#### Written exercise:
Pull out every line of the items below that contains the string "size", and copy each such line in full. Treat the match as case-sensitive.

#### Extracted entries:
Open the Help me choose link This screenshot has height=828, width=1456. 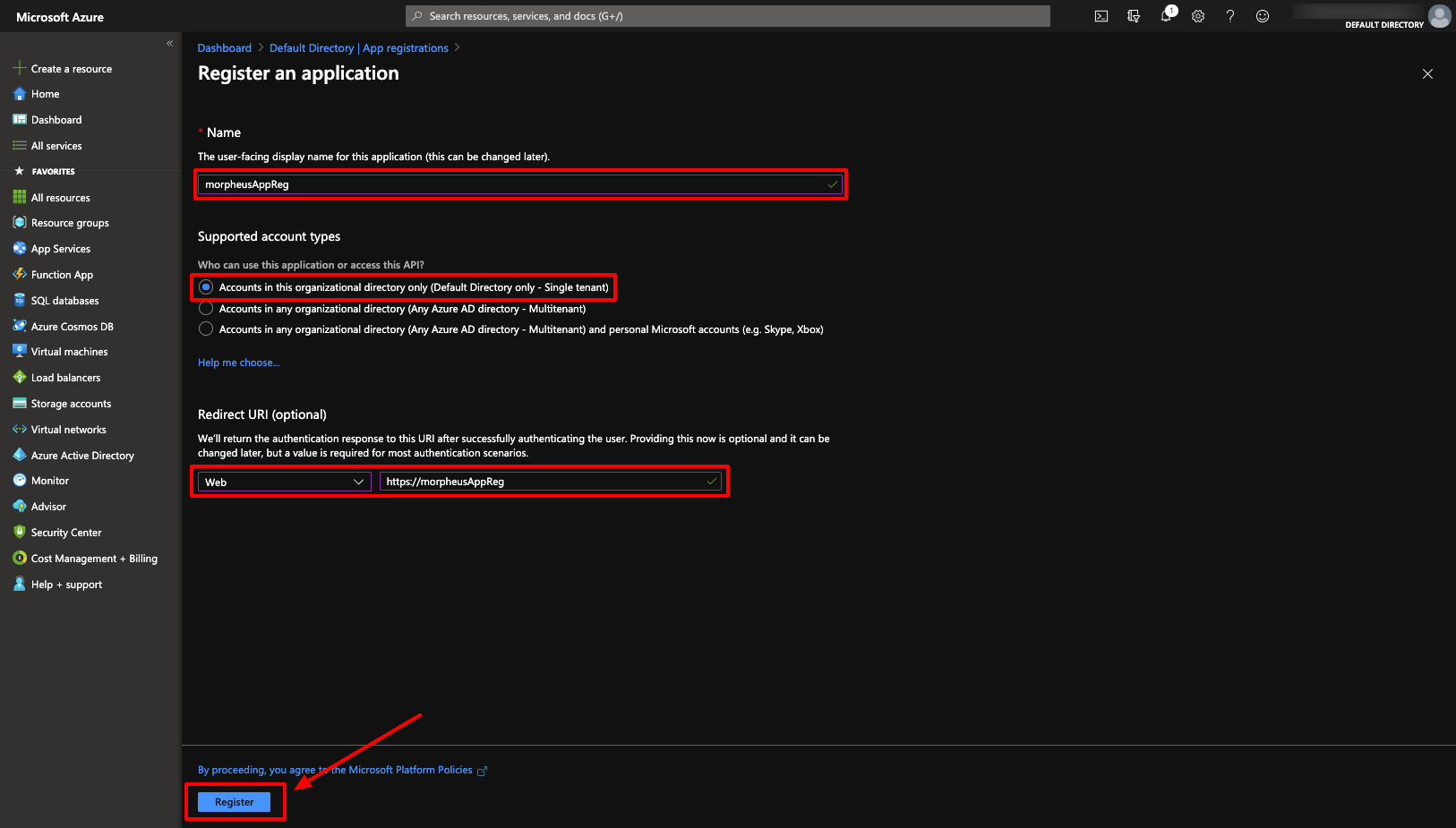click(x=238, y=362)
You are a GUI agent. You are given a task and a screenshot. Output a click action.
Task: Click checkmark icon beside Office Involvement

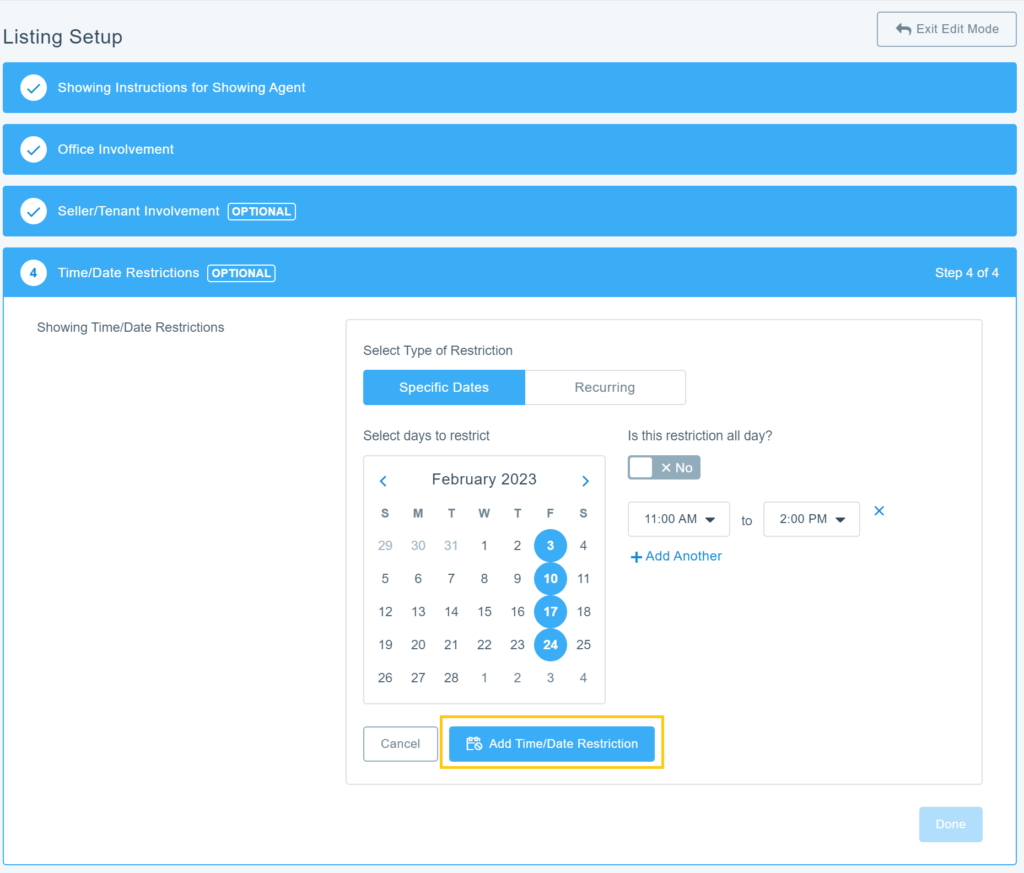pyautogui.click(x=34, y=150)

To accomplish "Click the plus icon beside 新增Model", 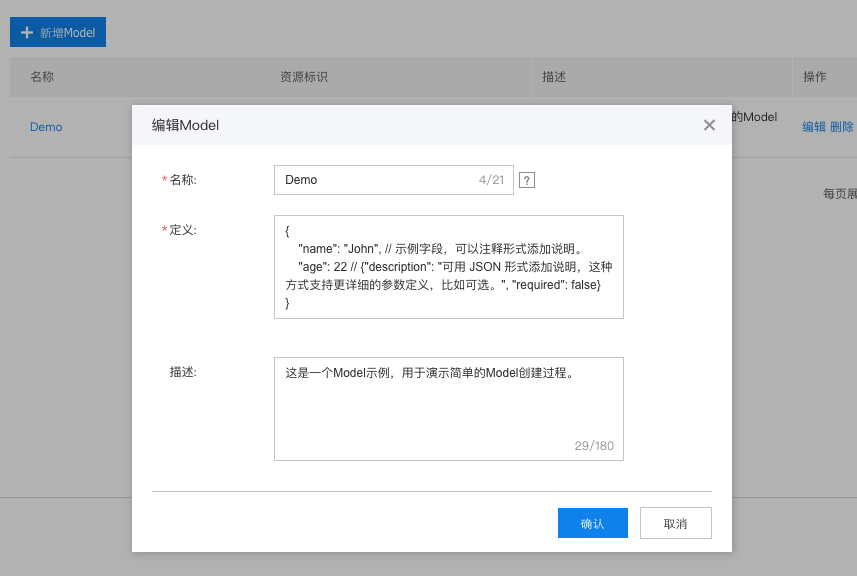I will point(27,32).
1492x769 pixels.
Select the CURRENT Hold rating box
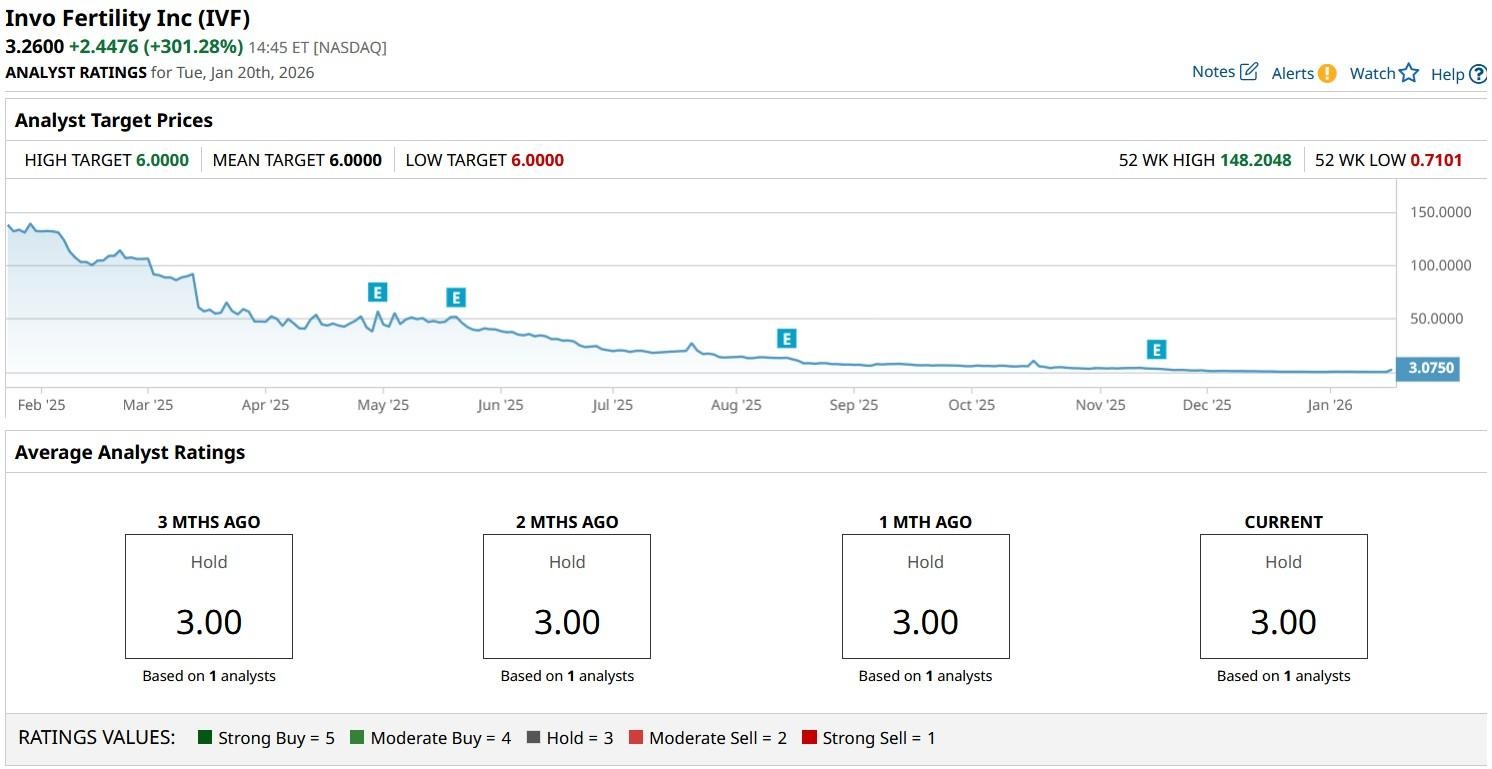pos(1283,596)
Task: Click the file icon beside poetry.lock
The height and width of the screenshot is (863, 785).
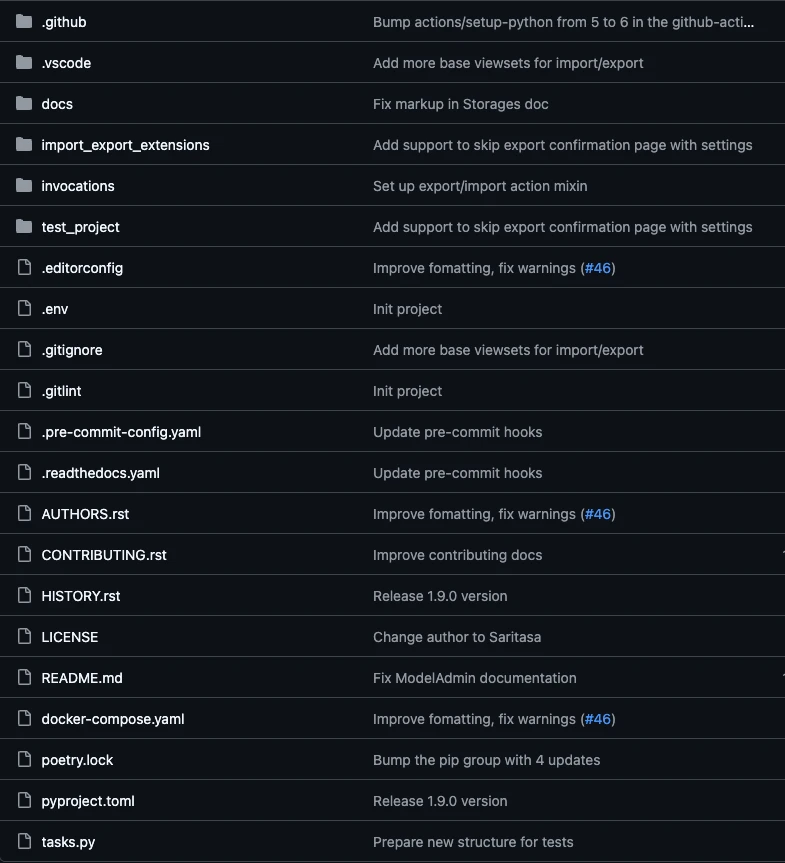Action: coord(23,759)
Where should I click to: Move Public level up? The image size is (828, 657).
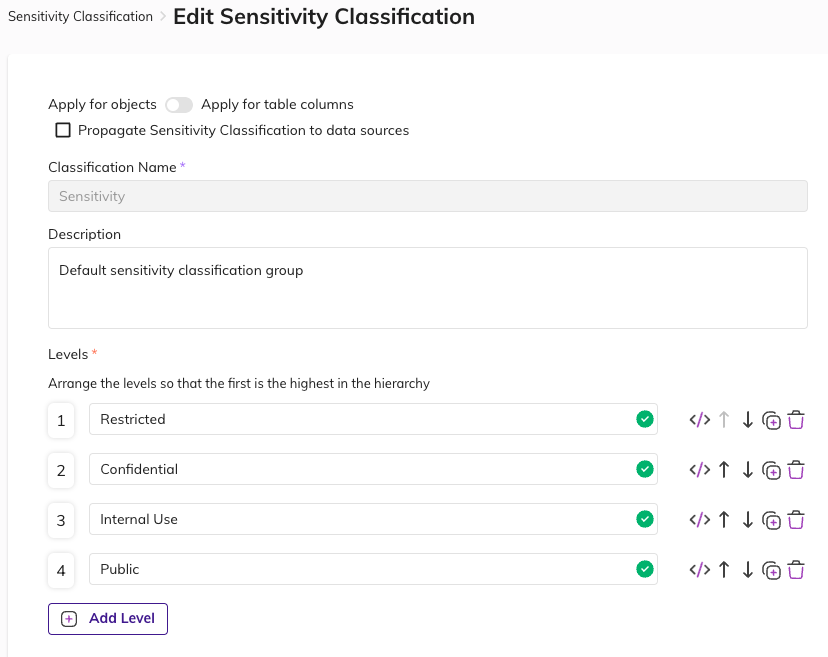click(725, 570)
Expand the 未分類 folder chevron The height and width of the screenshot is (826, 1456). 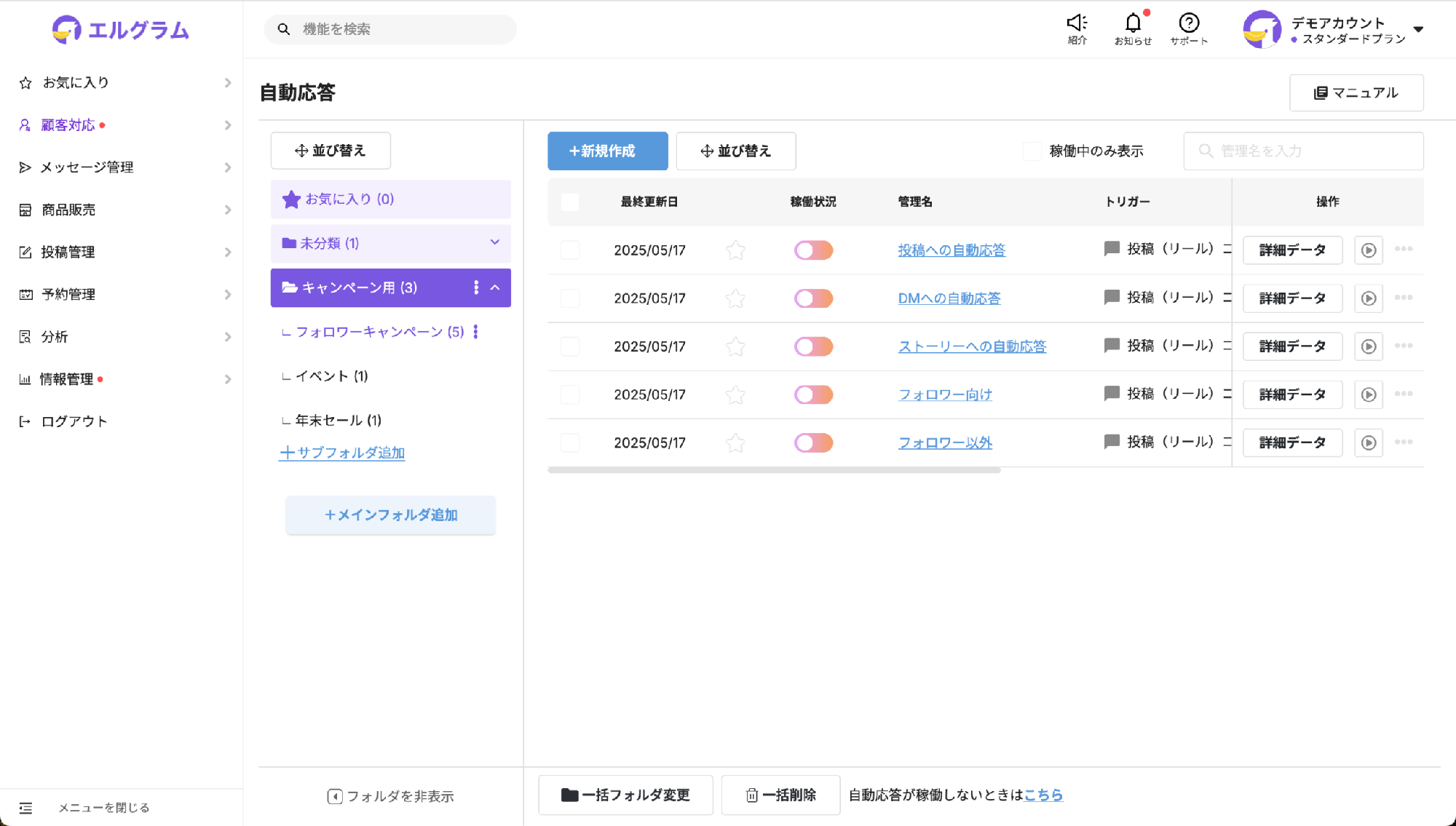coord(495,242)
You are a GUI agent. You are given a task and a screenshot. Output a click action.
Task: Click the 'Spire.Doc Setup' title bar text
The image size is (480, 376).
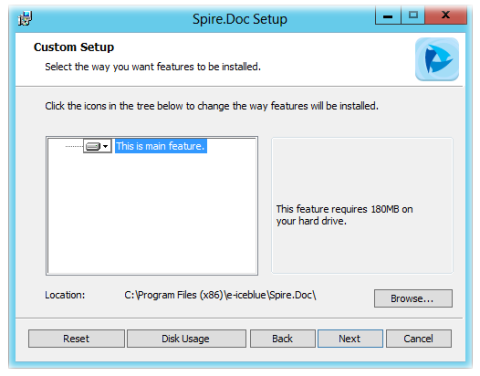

#### Final answer:
Where should I click to: Move Public level up? The image size is (828, 657).
The image size is (480, 376).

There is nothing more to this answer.